There are plenty of quite superficial reasons – most focusing on the need to redress the damage done by humanity. We are interfering with nature every time we get into a car. Not just by injuring and killing wildlife on the roads, but by changing the climate with our exhausts. Every time we take a bite of food from the industrial agriculture factory that was once the countryside, we are interfering with the natural world. And every time we take a strimmer thoughtlessly to the undergrowth, or light a bonfire without first checking if it is anybody’s home, we are interfering.
But I believe there is a deeper reason. Partly it is ‘biophilia’, an idea developed by Edward O. Wilson, an astoundingly inventive, clever and knowledgeable Harvard biologist. He asserts that there is an innate need for humanity to have contact with the natural world. But partly I think it is because positive selection for nurturing behaviour among humans is strong. The long-running
evolutionary struggle between the need for lengthy gestation to allow all of our amazing faculties to develop and the need for women to be able to walk on two legs (if our heads were any bigger at birth, the female pelvis would have to be redesigned in such a way as to prevent bipedal locomotion) has led to the compromise of a helpless infant that requires prolonged care. Parents who have the skills to successfully care for their infants are more likely to have their genes passed on to the next generation.

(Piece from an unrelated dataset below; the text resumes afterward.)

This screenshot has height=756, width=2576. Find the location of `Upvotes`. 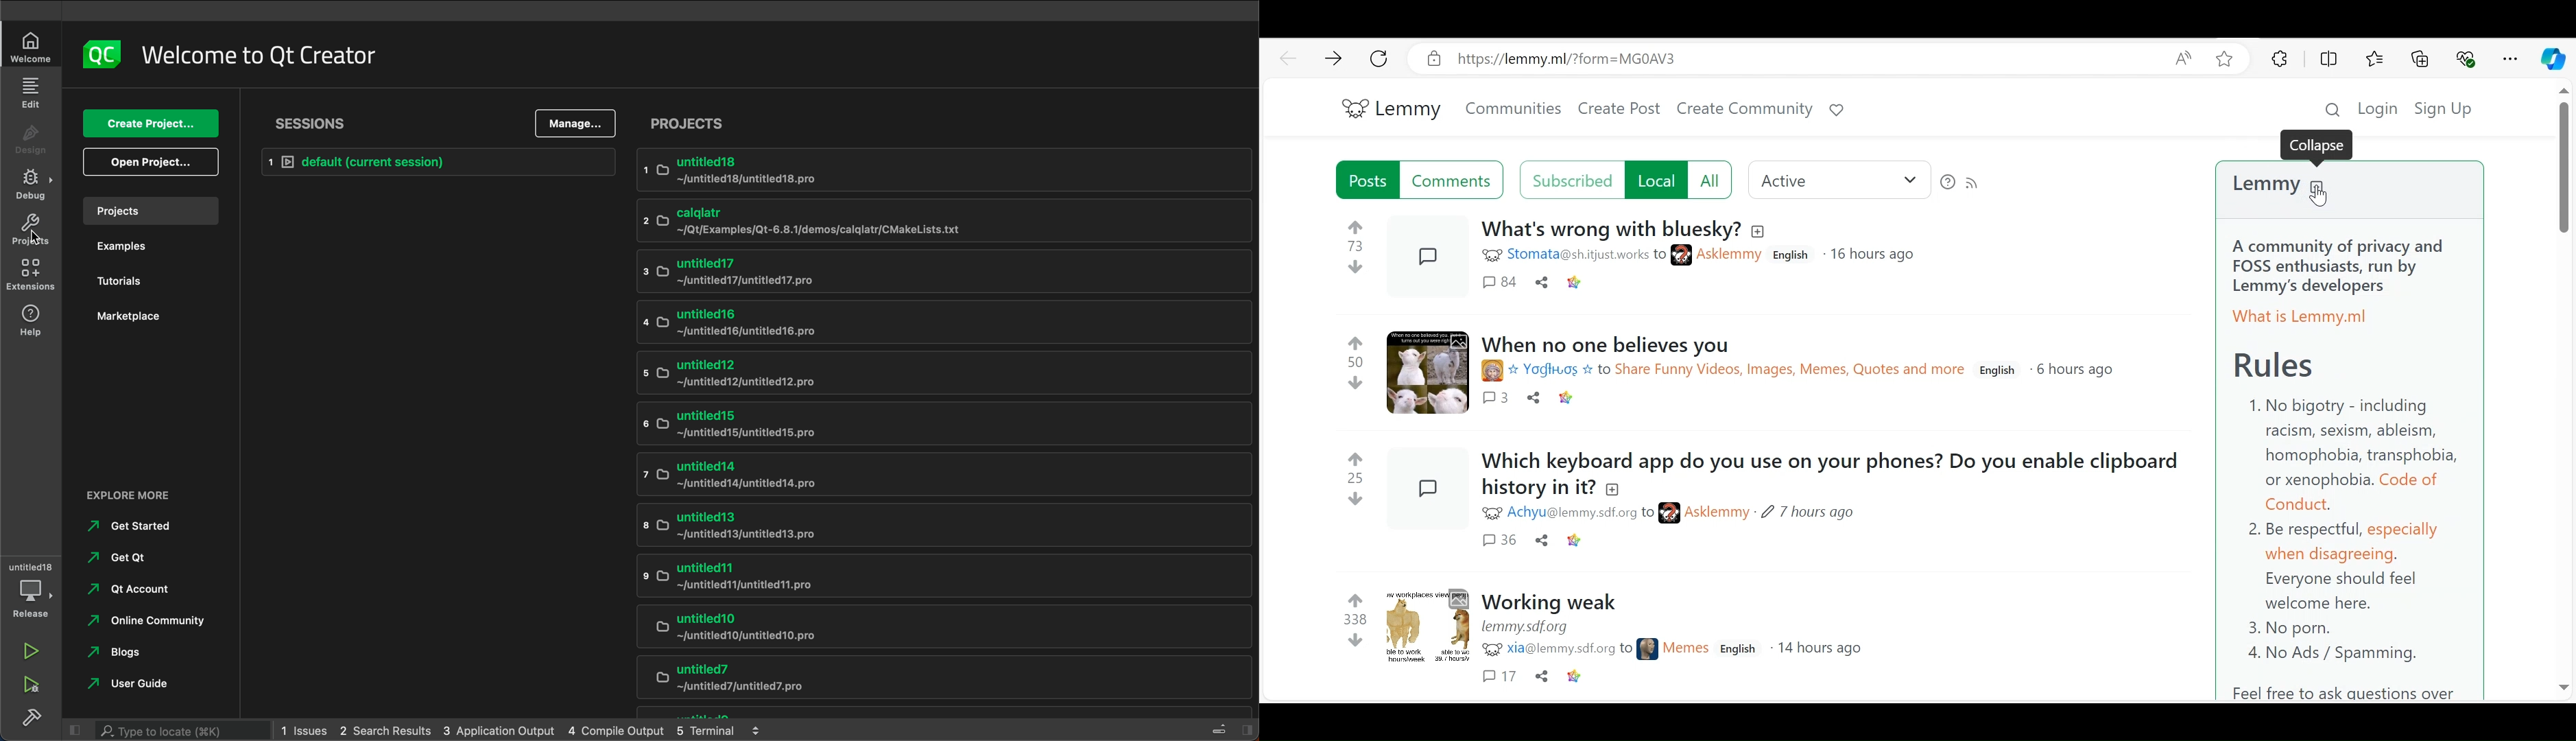

Upvotes is located at coordinates (1357, 598).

Hence the positive selection of nurturing behaviour. There is evidence that early, pre-agricultural humans had pets. These animals, while having some utility, were treated differently to proto-livestock and were obviously valued more highly than other species. It could be argued that they were reducing the sense of isolation that adult humans felt when they no longer had infants to care for. That is, the strength of the innate desire to nurture still needed to be met.
If you compare pet animals to their wild counterparts you will notice that the sacrifice an animal makes in becoming a pet is to be infantilized. Not only does this make a pet more pleasant company, but it also ensures nurturing is required for life.
So, we have a genetic predisposition to nurture. We have an evolutionary history that suggests a tendency to nurture wild animals and tame them into a state of permanent dependency.
Throw into the mix an animal that, in many ways, acts as if it were tame. Hedgehogs do not behave like a wild animal. They do not run away. They do not attack. If they do not roll up instantly, they tend to look up at an approaching human in a vulnerable, throat-exposing way that suggests submission. They allow themselves to be looked after, partly because they do not have the capacity to escape, but also in part because they let it happen.